| Task goal |
Could you copy out every one of the records below word for word?

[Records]
====
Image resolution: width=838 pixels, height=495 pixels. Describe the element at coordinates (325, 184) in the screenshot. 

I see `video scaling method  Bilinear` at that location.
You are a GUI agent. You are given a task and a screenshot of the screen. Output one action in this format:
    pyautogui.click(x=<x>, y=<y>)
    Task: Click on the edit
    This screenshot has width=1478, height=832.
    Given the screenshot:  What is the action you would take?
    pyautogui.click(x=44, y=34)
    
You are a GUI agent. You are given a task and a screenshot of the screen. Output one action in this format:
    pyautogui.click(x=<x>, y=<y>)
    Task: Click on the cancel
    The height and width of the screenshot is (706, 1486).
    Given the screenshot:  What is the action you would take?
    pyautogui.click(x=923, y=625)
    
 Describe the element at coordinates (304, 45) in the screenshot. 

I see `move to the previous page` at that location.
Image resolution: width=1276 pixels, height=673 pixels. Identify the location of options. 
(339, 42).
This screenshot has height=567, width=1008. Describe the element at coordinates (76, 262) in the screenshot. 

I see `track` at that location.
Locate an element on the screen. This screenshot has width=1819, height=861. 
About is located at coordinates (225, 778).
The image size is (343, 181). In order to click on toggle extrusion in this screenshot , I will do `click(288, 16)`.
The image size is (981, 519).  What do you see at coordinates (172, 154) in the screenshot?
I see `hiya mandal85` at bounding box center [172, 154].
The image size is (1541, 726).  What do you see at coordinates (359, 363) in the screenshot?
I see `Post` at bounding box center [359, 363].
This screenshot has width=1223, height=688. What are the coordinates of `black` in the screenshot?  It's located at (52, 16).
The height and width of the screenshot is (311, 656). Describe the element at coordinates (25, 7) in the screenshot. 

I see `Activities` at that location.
====
| Result of the exercise |
Image resolution: width=838 pixels, height=495 pixels. Describe the element at coordinates (325, 184) in the screenshot. 

I see `video scaling method  Bilinear` at that location.
You are a GUI agent. You are given a task and a screenshot of the screen. Output one action in this format:
    pyautogui.click(x=<x>, y=<y>)
    Task: Click on the edit
    This screenshot has width=1478, height=832.
    Given the screenshot:  What is the action you would take?
    pyautogui.click(x=44, y=34)
    
You are a GUI agent. You are given a task and a screenshot of the screen. Output one action in this format:
    pyautogui.click(x=<x>, y=<y>)
    Task: Click on the cancel
    The height and width of the screenshot is (706, 1486).
    Given the screenshot:  What is the action you would take?
    pyautogui.click(x=923, y=625)
    
 Describe the element at coordinates (304, 45) in the screenshot. 

I see `move to the previous page` at that location.
Image resolution: width=1276 pixels, height=673 pixels. Identify the location of options. 
(339, 42).
This screenshot has height=567, width=1008. Describe the element at coordinates (76, 262) in the screenshot. 

I see `track` at that location.
Locate an element on the screen. This screenshot has width=1819, height=861. 
About is located at coordinates (225, 778).
The image size is (343, 181). In order to click on toggle extrusion in this screenshot , I will do `click(288, 16)`.
The image size is (981, 519).  What do you see at coordinates (172, 154) in the screenshot?
I see `hiya mandal85` at bounding box center [172, 154].
The image size is (1541, 726).  What do you see at coordinates (359, 363) in the screenshot?
I see `Post` at bounding box center [359, 363].
This screenshot has width=1223, height=688. What are the coordinates of `black` in the screenshot?  It's located at (52, 16).
The height and width of the screenshot is (311, 656). Describe the element at coordinates (25, 7) in the screenshot. 

I see `Activities` at that location.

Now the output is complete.